**PROVIDED MATERIAL**
--------
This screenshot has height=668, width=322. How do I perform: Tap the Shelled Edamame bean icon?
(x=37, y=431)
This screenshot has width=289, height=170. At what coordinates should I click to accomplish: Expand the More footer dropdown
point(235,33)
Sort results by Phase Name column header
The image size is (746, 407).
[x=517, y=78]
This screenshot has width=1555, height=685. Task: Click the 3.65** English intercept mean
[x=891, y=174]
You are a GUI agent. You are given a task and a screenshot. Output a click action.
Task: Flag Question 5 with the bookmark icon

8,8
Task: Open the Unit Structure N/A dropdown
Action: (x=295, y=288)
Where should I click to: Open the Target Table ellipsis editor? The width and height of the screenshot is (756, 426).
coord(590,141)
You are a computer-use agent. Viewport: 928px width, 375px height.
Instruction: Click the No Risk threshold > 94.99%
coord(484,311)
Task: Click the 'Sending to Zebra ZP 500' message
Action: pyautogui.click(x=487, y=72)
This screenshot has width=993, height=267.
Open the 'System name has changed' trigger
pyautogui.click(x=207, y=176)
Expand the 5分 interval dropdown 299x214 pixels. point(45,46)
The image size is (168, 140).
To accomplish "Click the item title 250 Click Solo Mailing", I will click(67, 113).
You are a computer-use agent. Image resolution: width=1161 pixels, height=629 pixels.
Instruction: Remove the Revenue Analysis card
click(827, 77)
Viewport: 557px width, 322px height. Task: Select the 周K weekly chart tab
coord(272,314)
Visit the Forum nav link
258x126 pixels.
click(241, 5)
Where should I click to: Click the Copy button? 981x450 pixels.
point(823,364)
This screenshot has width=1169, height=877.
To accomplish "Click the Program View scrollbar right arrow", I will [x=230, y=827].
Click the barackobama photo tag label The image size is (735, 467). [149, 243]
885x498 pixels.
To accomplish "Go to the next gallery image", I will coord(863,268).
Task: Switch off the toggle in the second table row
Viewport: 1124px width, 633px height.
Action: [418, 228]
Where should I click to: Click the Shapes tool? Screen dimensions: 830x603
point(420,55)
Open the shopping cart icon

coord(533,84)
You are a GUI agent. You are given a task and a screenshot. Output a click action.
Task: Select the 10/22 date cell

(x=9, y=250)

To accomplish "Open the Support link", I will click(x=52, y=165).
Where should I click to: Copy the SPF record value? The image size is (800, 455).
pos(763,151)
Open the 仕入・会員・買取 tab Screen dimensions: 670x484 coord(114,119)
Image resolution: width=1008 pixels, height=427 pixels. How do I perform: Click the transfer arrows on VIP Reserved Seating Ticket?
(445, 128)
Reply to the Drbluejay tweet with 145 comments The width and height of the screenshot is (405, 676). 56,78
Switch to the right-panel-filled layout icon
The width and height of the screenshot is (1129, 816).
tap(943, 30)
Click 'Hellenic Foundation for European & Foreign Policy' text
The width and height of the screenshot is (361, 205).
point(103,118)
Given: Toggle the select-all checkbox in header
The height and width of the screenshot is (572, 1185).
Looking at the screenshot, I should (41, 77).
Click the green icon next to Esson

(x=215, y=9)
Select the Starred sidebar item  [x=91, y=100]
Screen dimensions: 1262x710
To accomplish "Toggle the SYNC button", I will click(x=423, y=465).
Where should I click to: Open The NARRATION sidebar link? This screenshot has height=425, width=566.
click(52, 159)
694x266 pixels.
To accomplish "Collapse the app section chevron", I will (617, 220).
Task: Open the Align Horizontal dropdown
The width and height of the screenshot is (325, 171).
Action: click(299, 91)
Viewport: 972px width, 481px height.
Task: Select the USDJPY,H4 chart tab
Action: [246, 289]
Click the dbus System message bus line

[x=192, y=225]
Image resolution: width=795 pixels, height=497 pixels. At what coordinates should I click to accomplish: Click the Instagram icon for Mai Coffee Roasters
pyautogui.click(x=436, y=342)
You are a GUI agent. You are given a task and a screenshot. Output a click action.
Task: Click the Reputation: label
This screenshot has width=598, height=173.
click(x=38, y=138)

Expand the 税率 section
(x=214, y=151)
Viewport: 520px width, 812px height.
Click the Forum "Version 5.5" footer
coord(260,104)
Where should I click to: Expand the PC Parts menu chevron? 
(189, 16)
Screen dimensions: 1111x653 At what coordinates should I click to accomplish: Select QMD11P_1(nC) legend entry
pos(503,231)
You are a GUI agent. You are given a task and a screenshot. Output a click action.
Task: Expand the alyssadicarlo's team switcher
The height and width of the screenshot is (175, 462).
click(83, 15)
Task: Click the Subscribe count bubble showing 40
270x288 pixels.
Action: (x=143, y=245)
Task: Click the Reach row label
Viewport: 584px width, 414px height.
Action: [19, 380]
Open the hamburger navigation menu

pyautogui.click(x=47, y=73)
--------
**PROBLEM TO SOLVE**
Copy all of the data above line for line, with nothing changed.

**REPLY TO THE EXERCISE**
This screenshot has height=668, width=322. How do I perform: Tap the Shelled Edamame bean icon?
(x=37, y=431)
This screenshot has width=289, height=170. At what coordinates should I click to accomplish: Expand the More footer dropdown
point(235,33)
Sort results by Phase Name column header
The image size is (746, 407).
[x=517, y=78]
This screenshot has width=1555, height=685. Task: Click the 3.65** English intercept mean
[x=891, y=174]
You are a GUI agent. You are given a task and a screenshot. Output a click action.
Task: Flag Question 5 with the bookmark icon

8,8
Task: Open the Unit Structure N/A dropdown
Action: (x=295, y=288)
Where should I click to: Open the Target Table ellipsis editor? The width and height of the screenshot is (756, 426).
coord(590,141)
You are a computer-use agent. Viewport: 928px width, 375px height.
Instruction: Click the No Risk threshold > 94.99%
coord(484,311)
Task: Click the 'Sending to Zebra ZP 500' message
Action: pyautogui.click(x=487, y=72)
This screenshot has width=993, height=267.
Open the 'System name has changed' trigger
pyautogui.click(x=207, y=176)
Expand the 5分 interval dropdown 299x214 pixels. point(45,46)
The image size is (168, 140).
To accomplish "Click the item title 250 Click Solo Mailing", I will click(67, 113).
You are a computer-use agent. Image resolution: width=1161 pixels, height=629 pixels.
Instruction: Remove the Revenue Analysis card
click(827, 77)
Viewport: 557px width, 322px height. Task: Select the 周K weekly chart tab
coord(272,314)
Visit the Forum nav link
258x126 pixels.
click(241, 5)
Where should I click to: Click the Copy button? 981x450 pixels.
point(823,364)
This screenshot has width=1169, height=877.
To accomplish "Click the Program View scrollbar right arrow", I will [x=230, y=827].
Click the barackobama photo tag label The image size is (735, 467). [149, 243]
885x498 pixels.
To accomplish "Go to the next gallery image", I will coord(863,268).
Task: Switch off the toggle in the second table row
Viewport: 1124px width, 633px height.
Action: [418, 228]
Where should I click to: Click the Shapes tool? Screen dimensions: 830x603
point(420,55)
Open the shopping cart icon

coord(533,84)
You are a GUI agent. You are given a task and a screenshot. Output a click action.
Task: Select the 10/22 date cell

(x=9, y=250)

To accomplish "Open the Support link", I will click(x=52, y=165).
Where should I click to: Copy the SPF record value? The image size is (800, 455).
pos(763,151)
Open the 仕入・会員・買取 tab Screen dimensions: 670x484 coord(114,119)
Image resolution: width=1008 pixels, height=427 pixels. How do I perform: Click the transfer arrows on VIP Reserved Seating Ticket?
(445, 128)
Reply to the Drbluejay tweet with 145 comments The width and height of the screenshot is (405, 676). 56,78
Switch to the right-panel-filled layout icon
The width and height of the screenshot is (1129, 816).
tap(943, 30)
Click 'Hellenic Foundation for European & Foreign Policy' text
The width and height of the screenshot is (361, 205).
point(103,118)
Given: Toggle the select-all checkbox in header
The height and width of the screenshot is (572, 1185).
Looking at the screenshot, I should (41, 77).
Click the green icon next to Esson

(x=215, y=9)
Select the Starred sidebar item  [x=91, y=100]
Screen dimensions: 1262x710
To accomplish "Toggle the SYNC button", I will click(x=423, y=465).
Where should I click to: Open The NARRATION sidebar link? This screenshot has height=425, width=566.
click(52, 159)
694x266 pixels.
To accomplish "Collapse the app section chevron", I will (617, 220).
Task: Open the Align Horizontal dropdown
The width and height of the screenshot is (325, 171).
Action: click(299, 91)
Viewport: 972px width, 481px height.
Task: Select the USDJPY,H4 chart tab
Action: [246, 289]
Click the dbus System message bus line

[x=192, y=225]
Image resolution: width=795 pixels, height=497 pixels. At what coordinates should I click to accomplish: Click the Instagram icon for Mai Coffee Roasters
pyautogui.click(x=436, y=342)
You are a GUI agent. You are given a task and a screenshot. Output a click action.
Task: Click the Reputation: label
This screenshot has width=598, height=173.
click(x=38, y=138)

Expand the 税率 section
(x=214, y=151)
Viewport: 520px width, 812px height.
Click the Forum "Version 5.5" footer
coord(260,104)
Where should I click to: Expand the PC Parts menu chevron? 
(189, 16)
Screen dimensions: 1111x653 At what coordinates should I click to accomplish: Select QMD11P_1(nC) legend entry
pos(503,231)
You are a GUI agent. You are given a task and a screenshot. Output a click action.
Task: Expand the alyssadicarlo's team switcher
The height and width of the screenshot is (175, 462).
click(83, 15)
Task: Click the Subscribe count bubble showing 40
270x288 pixels.
Action: (x=143, y=245)
Task: Click the Reach row label
Viewport: 584px width, 414px height.
Action: [19, 380]
Open the hamburger navigation menu

pyautogui.click(x=47, y=73)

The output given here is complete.